◆ **TEXTABSCHNITT**:
- - - - - - -

Rechnungshof mit Gutachten zum Leipziger City-Tunnel beauftragt

Der Haushalts- und Finanzausschuss des Sächsischen Landtages hat heute auf Antrag der Koalitionsfraktionen von CDU und FDP beschlossen, den Rechnungshof des Freistaates Sachsen zu ersuchen, zur Kostensteigerung des Bauprojektes City-Tunnel Leipzig ein Gutachten vorzulegen. Dem vorausgegangen war eine entsprechende Empfehlung des sächsischen Wirtschaftsministers, Sven Morlok (FDP).
In dem Gutachten soll der Rechnungshof insbesondere Stellung nehmen zu Status und Finanzierungsstruktur des Projektes, zu den Ursachen und Verantwortlichkeiten der Kostensteigerungen, den bereits ergriffenen Maßnahmen zur Kostenreduktion des Bauprojektes sowie zu noch möglichen Einsparpotenzialen im laufenden Projekt.

- - - - - - -

◆ **EINGABEDATEN**:
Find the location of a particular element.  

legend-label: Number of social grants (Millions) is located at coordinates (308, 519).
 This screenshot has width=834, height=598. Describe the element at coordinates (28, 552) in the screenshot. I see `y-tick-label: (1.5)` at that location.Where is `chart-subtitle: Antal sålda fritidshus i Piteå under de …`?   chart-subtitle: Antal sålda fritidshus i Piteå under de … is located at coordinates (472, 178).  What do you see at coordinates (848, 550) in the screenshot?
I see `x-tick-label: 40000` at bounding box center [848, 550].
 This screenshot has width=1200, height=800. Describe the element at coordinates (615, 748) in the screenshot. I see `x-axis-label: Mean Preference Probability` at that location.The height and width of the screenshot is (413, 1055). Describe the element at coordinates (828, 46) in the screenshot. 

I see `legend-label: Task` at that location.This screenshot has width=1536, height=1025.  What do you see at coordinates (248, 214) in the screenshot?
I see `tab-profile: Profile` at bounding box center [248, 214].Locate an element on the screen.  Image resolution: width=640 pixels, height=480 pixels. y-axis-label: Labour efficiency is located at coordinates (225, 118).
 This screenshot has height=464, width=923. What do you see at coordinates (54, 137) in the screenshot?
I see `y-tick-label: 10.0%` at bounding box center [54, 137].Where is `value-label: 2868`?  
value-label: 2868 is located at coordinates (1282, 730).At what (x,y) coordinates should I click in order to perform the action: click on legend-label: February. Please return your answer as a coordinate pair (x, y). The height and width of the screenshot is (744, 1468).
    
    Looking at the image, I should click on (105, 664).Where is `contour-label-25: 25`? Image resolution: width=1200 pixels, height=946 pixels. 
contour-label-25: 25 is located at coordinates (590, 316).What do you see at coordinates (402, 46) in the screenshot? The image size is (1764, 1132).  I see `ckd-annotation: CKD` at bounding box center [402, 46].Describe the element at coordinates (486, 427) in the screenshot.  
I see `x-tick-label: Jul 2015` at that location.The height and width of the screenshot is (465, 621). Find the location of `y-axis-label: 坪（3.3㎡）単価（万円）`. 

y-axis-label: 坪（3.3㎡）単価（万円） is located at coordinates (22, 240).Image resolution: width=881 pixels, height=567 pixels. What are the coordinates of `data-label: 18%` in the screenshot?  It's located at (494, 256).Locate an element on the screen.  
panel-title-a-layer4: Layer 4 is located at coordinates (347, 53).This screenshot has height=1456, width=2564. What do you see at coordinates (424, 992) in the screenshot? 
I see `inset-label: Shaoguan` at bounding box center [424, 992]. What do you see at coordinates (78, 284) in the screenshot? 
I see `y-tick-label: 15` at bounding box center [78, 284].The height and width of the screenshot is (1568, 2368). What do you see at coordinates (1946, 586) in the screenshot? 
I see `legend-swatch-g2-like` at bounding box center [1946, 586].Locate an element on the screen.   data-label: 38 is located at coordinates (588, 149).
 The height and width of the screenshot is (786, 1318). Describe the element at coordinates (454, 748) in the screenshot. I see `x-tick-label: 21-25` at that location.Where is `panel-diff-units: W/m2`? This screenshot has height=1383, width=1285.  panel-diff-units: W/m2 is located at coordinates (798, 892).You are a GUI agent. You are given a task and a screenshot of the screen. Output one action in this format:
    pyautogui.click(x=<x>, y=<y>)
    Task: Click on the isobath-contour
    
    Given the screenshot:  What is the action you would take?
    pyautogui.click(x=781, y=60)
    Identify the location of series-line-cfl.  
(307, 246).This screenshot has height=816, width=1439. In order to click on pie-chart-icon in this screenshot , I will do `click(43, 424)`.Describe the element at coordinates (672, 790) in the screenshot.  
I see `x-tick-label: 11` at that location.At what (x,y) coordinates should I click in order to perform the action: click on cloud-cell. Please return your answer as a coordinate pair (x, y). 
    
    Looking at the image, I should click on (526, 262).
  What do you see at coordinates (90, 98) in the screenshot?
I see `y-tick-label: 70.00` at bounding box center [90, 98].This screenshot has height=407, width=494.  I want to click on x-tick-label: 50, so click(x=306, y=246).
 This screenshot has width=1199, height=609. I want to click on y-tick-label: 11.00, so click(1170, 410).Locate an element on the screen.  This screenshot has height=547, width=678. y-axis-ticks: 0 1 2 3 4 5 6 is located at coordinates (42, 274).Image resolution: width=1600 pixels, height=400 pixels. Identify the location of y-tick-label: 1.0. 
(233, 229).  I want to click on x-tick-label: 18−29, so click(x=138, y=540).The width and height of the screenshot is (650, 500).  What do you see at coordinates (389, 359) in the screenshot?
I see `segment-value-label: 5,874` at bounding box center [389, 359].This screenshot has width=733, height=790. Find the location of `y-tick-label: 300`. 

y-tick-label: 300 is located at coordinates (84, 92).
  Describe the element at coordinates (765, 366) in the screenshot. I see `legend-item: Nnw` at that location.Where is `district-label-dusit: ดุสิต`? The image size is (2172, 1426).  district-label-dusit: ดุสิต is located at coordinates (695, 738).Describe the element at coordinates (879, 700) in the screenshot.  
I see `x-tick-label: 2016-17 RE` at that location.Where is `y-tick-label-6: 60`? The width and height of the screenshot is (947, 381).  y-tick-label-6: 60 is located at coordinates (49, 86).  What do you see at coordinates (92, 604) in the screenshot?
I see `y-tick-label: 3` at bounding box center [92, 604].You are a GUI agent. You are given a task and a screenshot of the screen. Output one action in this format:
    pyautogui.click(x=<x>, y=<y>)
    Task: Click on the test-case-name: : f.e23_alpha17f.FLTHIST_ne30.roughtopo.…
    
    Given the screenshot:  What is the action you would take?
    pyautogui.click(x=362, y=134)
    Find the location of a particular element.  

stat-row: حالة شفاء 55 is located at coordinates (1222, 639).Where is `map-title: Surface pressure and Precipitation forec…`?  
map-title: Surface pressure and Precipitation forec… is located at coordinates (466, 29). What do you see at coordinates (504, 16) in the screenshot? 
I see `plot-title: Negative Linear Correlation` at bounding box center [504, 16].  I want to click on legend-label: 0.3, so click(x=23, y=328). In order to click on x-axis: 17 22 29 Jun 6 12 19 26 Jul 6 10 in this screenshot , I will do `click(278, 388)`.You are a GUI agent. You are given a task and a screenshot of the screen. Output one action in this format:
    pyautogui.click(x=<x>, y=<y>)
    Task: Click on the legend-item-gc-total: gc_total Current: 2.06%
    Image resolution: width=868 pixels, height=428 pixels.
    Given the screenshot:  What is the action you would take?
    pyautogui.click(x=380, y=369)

- - - - - - -

◆ **ANFORDERUNG 1**: Übersetze aus der Meldung zum Leipziger City-Tunnel den Satz „Dem vorausgegangen war eine entsprechende Empfehlung des sächsischen Wirtschaftsministers, Sven Morlok (FDP).“ ins Englische.
◆ **ANFORDERUNG 2**:
Beantworte anhand der Meldung zum Leipziger City-Tunnel kurz:
(a) Welcher Ausschuss hat den Beschluss gefasst?
(b) Auf wessen Antrag erfolgte der Beschluss?
(c) Wozu soll der Rechnungshof mit Blick auf das laufende Projekt noch Stellung nehmen?
◆ **ANFORDERUNG 3**: Führe die Meldung zum Leipziger City-Tunnel im selben Stil nach ihrem letzten Satz fort.
Die Liste wird zur Bearbeitung nicht gebraucht.

◆ **ANTWORTFELD 1**: This was preceded by a corresponding recommendation from the Saxon Minister of Economic Affairs, Sven Morlok (FDP).

◆ **ANTWORTFELD 2**:
(a) Der Haushalts- und Finanzausschuss des Sächsischen Landtages.
(b) Auf Antrag der Koalitionsfraktionen von CDU und FDP.
(c) Zu noch möglichen Einsparpotenzialen.

◆ **ANTWORTFELD 3**:
Dazu erklärt Holger Zastrow, Vorsitzender und finanzpolitischer Sprecher der FDP-Fraktion im Sächsischen Landtag:"Nun endlich wird der unabhängige Rechnungshof Ursachen und Verantwortlichkeiten der Kostensteigerungen des City-Tunnels darlegen. Bisher hatten sich der einstige SPD-Bundesverkehrsminister und der einstige sächsische SPD-Wirtschaftsminister offenbar nicht wirklich dafür interessiert, welche Probleme es mit dem Projekt in der SPD-geführten Messestadt gibt."
Zudem erklärt Lars Rohwer, finanzpolitischer Sprecher der CDU-Fraktion des Sächsischen Landtages:
"Mit dem Gutachten sollen die Ursachen für die Kostensteigerung aufgedeckt werden. Gleichzeitig erhoffen wir uns auch Hinweise zu möglichen Einsparpotenzialen und eine Gesamtdarstellung des Großprojektes."